As hinted in Alex Kruckman's comment, it is easier to work with
$$N'(a) = \left|\{x\in \{1,\dots,a-1\} : \sqrt{x(a-x)}\in \mathbb{Z}\}\right|,$$
which is the same as $N(a)$ up to a factor of $2$.
It is straightforward to see that $N'(a)$ equals the number of representations
$$a=d(y^2+z^2),\qquad \gcd(y,z)=1,$$
the connection being $d=\gcd(x,a-x)$, $x=dy^2$, $a-x=dz^2$, $\sqrt{x(a-x)}=dyz$.

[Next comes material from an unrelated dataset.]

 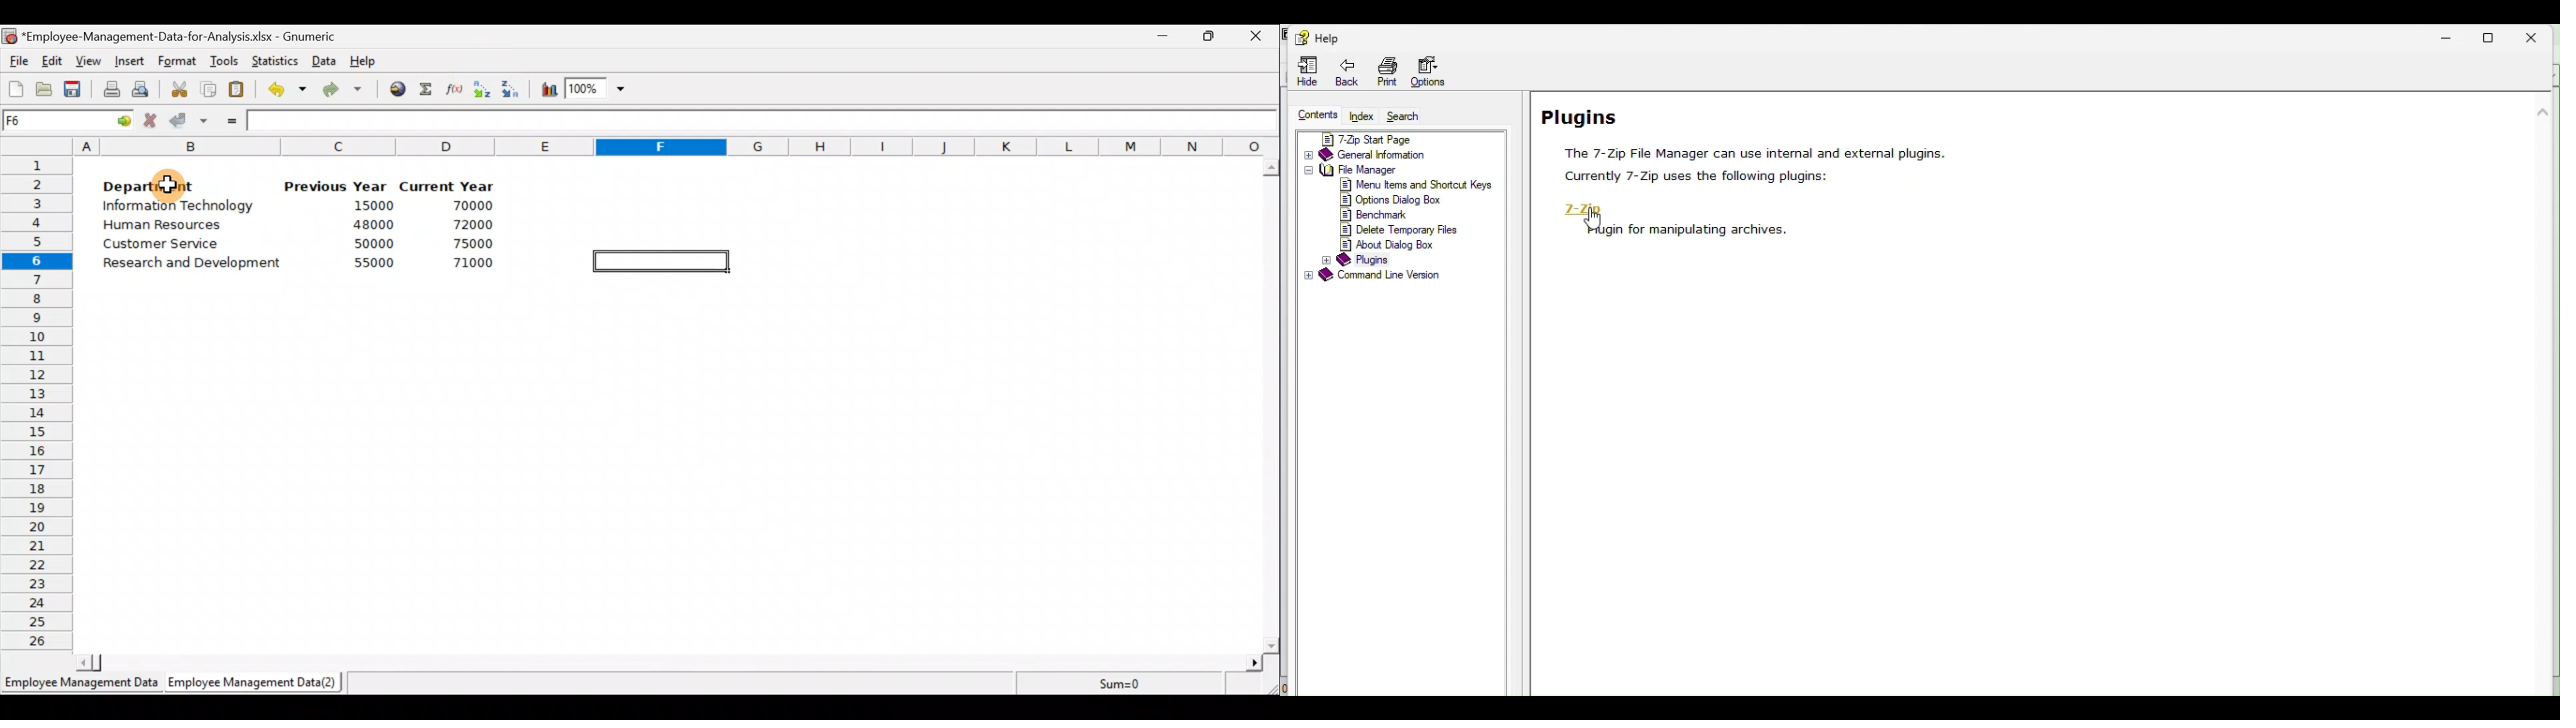 What do you see at coordinates (669, 469) in the screenshot?
I see `Cells` at bounding box center [669, 469].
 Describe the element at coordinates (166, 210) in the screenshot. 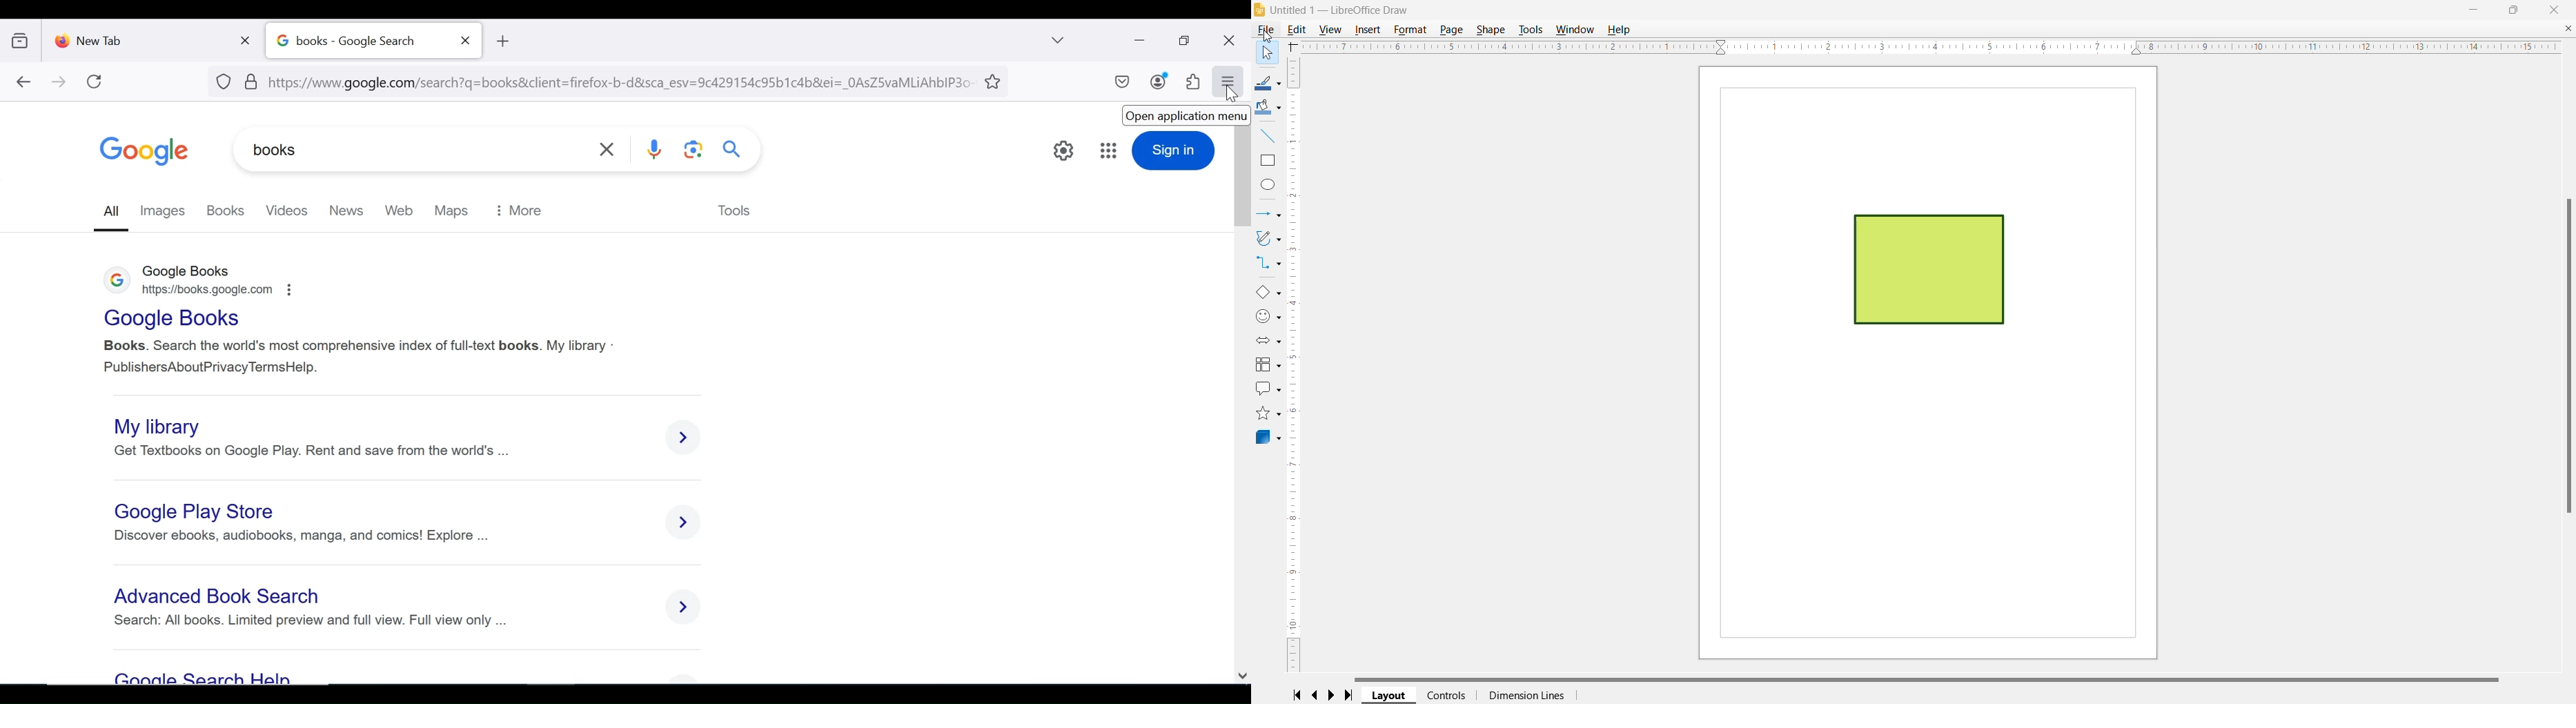

I see `images` at that location.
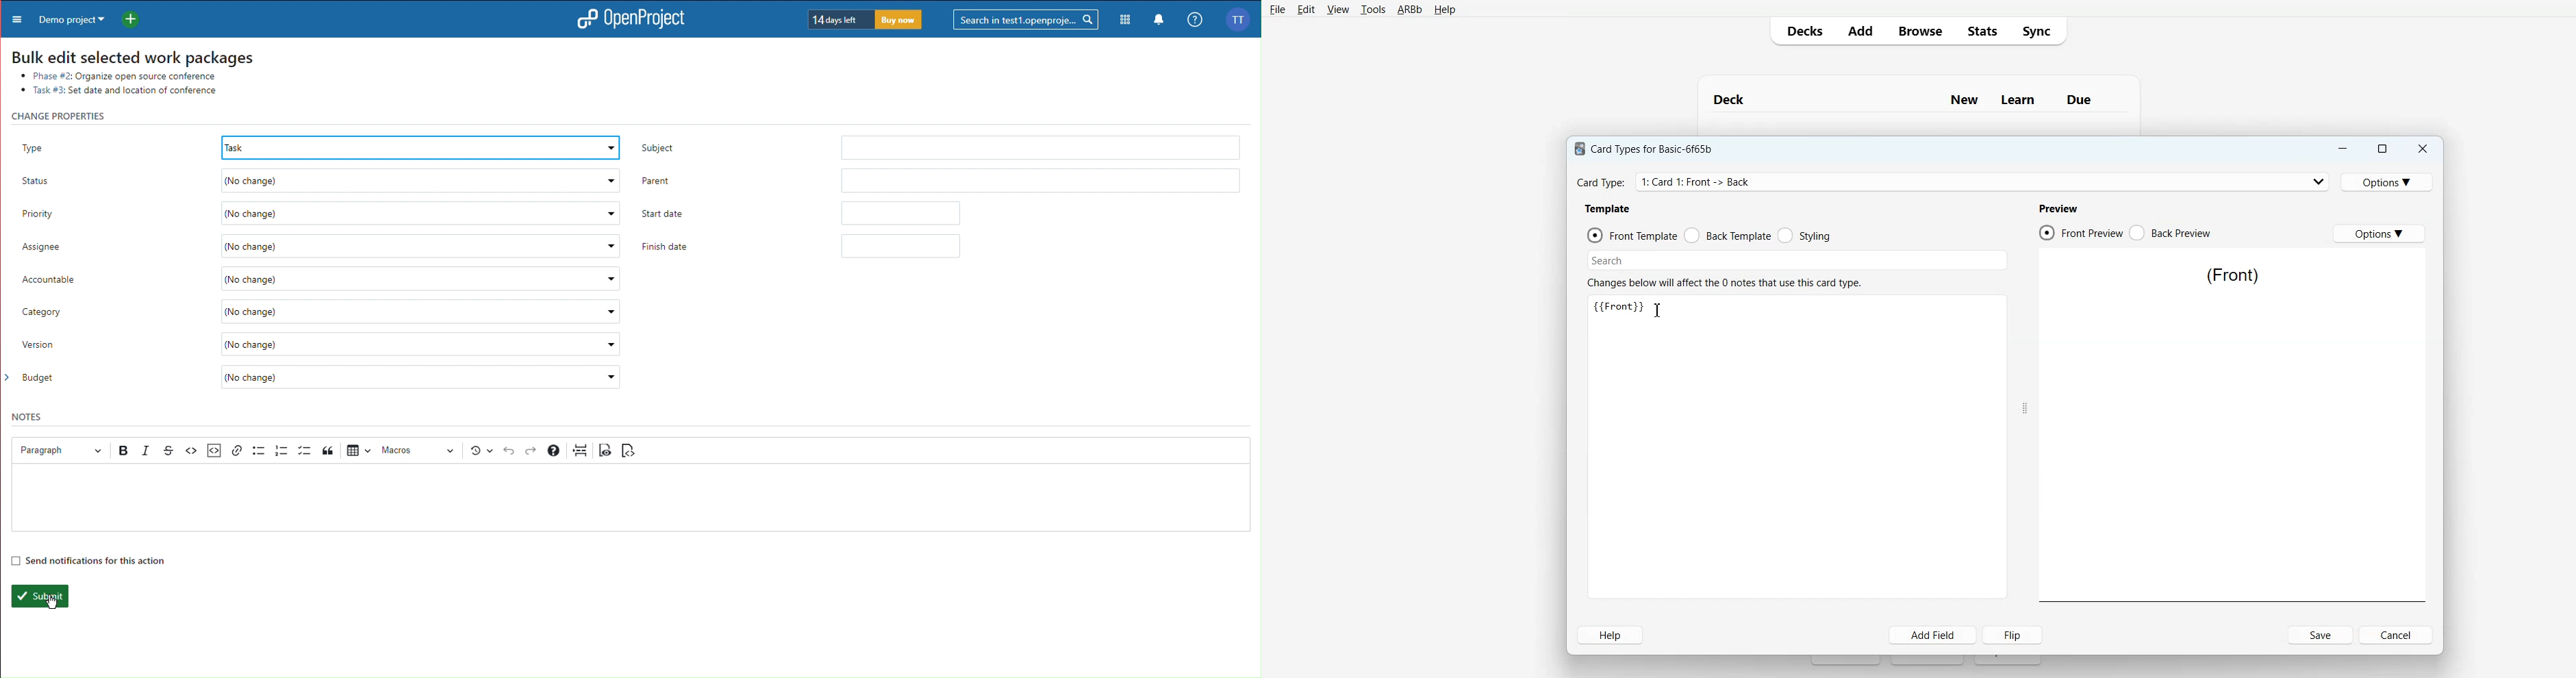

The number of ways a number $n$ can be written as a sum of two coprime squares is a multiplicative function $r(n)$ given by $r(2)=1$, $r(p^k)=2$ when $p\equiv 1\pmod{4}$, and $r(p^k)=0$ for all other prime powers $p^k$. So $r(n)$ is quite similar to the divisor function $\tau(n)=\sum_{n=de}1$, and $N'(n)$ is quite similar to the generalized divisor function $\tau_3(n)=\sum_{n=def}1$. In particular, the maximal order of $N'(n)$ is much larger than $\log n$, namely $\exp((c+o(1))\log n/\log\log n)$ for some constant $c>0$ (the peak values occur for $n$'s which are products of distinct primes congruent to $1$ modulo $4$). I am pretty sure the constant equals $c=\log 3$ as in the case of $\tau_3(n)$, but I have not verified this formally.